Living with Ourselves




I was surprised by my friend. He is humble – so able to admit his tendencies of self-aggrandizement. After all, it took the Lord years to burn away my denials, rationalizations, and positive affirmations so that I could see myself and to take responsibility for my “ugly.” I therefore asked him how he was able to achieve this understanding.

Mike answered that it had required years of self-examination and repudiation of the lies he had created for himself. However, he admitted that he still struggled with depression.

How could it be otherwise! To see ourselves as we truly are is painful. We therefore prefer to reside in a comforting lie rather than in the harsh truth. That’s why it is so difficult to come to self-awareness and self-acceptance, taking responsibility for our many moral lapses.

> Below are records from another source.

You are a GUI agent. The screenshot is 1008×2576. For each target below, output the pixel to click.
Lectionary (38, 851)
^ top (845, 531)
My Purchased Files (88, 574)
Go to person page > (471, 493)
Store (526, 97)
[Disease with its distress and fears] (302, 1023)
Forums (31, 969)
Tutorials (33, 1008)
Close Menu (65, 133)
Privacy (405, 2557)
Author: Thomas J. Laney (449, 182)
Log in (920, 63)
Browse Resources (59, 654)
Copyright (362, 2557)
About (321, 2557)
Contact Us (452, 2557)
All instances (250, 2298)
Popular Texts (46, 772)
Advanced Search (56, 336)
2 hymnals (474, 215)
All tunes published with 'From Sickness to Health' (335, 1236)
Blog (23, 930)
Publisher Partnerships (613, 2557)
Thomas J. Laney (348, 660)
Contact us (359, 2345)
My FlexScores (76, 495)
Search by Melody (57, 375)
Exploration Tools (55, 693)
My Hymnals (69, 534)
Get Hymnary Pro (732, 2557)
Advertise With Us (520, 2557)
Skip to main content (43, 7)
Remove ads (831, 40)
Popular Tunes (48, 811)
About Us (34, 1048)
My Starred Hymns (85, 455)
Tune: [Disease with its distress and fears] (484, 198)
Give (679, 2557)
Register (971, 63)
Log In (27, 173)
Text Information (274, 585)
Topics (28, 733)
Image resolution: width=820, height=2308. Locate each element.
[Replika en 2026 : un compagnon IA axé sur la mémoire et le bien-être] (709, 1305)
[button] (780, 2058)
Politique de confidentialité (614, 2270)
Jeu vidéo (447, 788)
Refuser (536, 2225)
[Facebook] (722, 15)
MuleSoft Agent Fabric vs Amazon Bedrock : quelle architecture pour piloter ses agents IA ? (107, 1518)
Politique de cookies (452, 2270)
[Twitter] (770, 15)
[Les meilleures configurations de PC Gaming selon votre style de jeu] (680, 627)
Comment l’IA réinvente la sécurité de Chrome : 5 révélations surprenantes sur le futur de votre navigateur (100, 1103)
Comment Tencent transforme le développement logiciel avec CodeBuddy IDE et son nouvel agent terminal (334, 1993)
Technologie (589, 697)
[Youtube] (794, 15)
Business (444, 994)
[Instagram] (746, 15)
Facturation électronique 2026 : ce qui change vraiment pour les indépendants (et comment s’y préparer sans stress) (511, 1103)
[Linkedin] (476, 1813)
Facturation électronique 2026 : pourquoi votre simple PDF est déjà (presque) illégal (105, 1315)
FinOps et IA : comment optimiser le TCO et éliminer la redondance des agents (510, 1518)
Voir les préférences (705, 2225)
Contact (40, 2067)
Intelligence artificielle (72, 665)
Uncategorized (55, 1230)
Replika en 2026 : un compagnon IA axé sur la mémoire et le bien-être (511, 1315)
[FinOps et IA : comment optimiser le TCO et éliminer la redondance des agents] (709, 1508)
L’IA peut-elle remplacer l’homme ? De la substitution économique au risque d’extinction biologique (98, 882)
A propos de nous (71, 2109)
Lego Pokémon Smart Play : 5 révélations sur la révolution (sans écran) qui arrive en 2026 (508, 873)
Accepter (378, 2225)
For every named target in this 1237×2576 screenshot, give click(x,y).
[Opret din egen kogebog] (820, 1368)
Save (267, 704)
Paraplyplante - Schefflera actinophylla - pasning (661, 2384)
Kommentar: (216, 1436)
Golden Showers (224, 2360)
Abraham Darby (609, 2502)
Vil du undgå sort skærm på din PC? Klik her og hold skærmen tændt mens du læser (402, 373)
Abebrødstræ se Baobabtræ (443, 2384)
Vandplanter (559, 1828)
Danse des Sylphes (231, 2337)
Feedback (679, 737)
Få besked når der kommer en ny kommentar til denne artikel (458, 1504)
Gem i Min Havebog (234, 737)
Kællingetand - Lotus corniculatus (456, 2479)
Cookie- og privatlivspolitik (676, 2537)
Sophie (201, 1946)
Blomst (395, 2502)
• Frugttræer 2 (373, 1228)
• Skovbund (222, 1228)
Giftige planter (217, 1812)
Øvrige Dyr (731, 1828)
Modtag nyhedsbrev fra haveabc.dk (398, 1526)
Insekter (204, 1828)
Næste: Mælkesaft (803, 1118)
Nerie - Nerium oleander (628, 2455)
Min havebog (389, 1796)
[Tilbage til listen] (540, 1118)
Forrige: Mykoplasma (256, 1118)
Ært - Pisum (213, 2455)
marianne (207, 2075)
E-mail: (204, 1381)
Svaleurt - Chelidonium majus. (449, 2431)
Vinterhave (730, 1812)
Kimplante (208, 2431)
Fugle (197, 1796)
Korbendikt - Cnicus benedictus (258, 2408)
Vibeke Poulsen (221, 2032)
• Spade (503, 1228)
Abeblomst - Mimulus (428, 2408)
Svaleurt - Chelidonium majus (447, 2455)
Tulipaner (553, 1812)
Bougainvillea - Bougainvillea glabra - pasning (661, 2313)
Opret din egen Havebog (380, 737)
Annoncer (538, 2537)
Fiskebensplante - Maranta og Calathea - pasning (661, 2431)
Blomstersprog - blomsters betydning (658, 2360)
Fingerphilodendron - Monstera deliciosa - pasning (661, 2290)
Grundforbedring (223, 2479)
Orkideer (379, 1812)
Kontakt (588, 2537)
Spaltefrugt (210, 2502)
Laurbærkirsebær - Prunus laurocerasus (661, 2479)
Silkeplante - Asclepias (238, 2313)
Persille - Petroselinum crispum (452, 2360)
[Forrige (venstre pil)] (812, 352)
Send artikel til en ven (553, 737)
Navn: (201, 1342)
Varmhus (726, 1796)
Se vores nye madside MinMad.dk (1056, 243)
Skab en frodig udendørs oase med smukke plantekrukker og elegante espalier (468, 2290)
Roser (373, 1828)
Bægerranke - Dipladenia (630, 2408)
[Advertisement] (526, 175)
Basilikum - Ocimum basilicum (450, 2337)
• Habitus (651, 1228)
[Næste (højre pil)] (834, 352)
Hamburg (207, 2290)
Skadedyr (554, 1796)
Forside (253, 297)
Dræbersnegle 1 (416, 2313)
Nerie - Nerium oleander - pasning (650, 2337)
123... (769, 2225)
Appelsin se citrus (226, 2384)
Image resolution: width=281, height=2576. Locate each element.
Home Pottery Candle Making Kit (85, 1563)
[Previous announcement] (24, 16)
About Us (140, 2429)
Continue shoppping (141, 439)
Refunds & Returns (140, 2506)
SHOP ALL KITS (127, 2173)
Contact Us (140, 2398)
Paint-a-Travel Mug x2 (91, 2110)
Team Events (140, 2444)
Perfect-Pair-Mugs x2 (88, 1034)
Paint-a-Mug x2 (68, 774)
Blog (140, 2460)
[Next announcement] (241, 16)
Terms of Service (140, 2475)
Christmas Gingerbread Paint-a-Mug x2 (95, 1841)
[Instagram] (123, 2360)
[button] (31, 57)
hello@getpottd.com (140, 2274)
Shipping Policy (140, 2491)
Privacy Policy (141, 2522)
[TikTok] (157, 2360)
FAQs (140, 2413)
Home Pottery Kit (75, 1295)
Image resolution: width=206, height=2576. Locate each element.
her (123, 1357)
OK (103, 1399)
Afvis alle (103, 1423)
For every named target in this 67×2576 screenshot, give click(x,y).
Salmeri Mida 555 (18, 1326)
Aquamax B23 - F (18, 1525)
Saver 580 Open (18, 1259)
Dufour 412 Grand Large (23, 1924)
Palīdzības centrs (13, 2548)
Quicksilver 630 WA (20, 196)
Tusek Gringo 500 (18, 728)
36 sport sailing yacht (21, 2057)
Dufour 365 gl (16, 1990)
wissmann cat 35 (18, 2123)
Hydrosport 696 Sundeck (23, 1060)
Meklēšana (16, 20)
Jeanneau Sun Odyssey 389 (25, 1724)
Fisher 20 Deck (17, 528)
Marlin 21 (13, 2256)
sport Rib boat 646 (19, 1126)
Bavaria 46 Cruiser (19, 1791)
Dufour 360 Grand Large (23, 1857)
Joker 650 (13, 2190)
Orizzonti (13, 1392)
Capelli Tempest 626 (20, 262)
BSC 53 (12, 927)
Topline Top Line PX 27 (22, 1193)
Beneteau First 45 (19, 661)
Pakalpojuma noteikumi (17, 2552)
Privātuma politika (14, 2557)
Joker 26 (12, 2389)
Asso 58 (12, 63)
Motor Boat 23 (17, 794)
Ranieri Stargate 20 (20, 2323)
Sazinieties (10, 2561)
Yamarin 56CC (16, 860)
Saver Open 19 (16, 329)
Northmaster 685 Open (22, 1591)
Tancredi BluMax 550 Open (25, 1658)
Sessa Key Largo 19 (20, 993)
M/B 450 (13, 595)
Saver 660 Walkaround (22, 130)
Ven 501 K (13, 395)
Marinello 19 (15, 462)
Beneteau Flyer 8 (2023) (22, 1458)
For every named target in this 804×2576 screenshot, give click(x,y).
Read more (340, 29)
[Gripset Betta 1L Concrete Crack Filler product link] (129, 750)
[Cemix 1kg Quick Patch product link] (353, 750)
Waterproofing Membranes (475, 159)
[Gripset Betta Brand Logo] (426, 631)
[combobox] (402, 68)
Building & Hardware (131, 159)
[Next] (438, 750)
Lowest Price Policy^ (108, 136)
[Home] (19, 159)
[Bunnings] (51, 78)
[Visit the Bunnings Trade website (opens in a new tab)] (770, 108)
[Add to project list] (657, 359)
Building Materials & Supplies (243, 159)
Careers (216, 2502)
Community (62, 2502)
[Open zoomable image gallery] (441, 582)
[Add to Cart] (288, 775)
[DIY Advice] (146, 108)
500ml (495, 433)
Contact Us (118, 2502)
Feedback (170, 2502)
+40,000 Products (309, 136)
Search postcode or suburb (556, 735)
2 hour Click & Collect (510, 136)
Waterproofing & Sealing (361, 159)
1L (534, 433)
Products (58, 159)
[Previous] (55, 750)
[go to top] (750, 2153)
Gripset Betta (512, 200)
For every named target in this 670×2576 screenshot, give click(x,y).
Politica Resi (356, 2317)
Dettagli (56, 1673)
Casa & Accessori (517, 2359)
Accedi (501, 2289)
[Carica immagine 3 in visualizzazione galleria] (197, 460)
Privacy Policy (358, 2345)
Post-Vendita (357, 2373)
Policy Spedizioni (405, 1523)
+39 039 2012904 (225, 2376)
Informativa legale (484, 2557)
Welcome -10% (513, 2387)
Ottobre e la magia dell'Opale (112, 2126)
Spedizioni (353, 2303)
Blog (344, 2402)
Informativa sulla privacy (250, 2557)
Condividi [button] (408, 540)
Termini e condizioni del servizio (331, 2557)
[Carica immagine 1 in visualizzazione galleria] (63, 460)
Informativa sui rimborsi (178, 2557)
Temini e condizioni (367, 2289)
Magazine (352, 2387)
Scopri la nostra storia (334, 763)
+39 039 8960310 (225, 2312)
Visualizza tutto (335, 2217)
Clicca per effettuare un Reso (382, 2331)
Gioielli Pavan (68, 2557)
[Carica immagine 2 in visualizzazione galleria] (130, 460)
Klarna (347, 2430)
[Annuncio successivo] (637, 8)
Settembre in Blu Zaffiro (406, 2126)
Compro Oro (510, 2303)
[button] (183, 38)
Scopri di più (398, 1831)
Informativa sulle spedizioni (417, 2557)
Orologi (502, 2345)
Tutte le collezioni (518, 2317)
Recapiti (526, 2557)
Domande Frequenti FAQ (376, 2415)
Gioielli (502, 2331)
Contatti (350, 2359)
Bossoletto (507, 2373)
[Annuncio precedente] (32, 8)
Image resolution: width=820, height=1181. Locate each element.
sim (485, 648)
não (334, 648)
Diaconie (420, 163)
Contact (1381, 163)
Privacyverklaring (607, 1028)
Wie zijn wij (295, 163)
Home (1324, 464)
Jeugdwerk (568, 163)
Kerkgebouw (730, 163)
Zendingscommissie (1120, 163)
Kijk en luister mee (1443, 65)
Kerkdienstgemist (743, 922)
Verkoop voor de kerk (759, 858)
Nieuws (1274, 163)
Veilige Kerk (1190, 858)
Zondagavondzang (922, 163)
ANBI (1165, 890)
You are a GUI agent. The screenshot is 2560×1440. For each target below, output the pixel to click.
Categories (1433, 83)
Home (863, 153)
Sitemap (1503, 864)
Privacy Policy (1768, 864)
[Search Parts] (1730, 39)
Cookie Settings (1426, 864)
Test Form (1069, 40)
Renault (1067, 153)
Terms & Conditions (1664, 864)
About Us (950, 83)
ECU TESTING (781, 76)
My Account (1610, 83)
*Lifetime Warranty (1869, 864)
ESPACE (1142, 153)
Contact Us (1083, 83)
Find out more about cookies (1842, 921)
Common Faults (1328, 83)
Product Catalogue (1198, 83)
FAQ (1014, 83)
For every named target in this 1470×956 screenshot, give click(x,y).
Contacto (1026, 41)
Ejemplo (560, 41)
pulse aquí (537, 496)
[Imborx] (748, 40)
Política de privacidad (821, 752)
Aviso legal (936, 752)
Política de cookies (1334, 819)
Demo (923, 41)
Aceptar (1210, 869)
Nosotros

I revealed to Mike that I had rejected my best high school friend because I had become jealous of his popularity. However, I conveniently blamed him for the demise of our friendship. However, it was only through the assurance of the Christ’s love and mercy that I was enabled to see and confront my sin. Before, it had just been too painful to acknowledge my failures. I had to be right, but I wasn’t!

Mike was impressed by my candor, but I explained that I couldn’t take credit for any of this. Yes, I was now freed up to examine myself and to better understand others, but these changes clearly didn’t come from me! It was God alone who had released me from my shackles.

I wanted to give Him all the credit! Not only did He deserve it, but I knew that if I elevated myself instead, I would surely fall down. Besides, if I myself had achieved humility, it would have been pride – perhaps a pride even more insidious than my former pride.

I learned that I would be made to stand only by recognizing my Savior – that it’s all about His love. This has allowed me to redefine myself according to who I am in His sight and not according to the ever-shifting values of society – achievement, acclaim, power, money, and popularity.

How then was Mike able to stand without the identity that we can only have through a relationship with our Savior? He then said something quite profound and revealing:

·       Our notions of our self-importance and superiority are an addiction, but not like an addiction to drugs – something that we can entirely give up. Instead, our addiction to self-importance is like an addiction to food – something we cannot entirely surrender. Therefore, we need to substitute this addiction for something else that will give us a sense of our own worth and nobility.

So true! I had it, and he didn’t! He sees himself so clearly, but he can’t see that Christ is the answer, thereby condemning himself to more depression! Please for him. (Mike is not his real name!)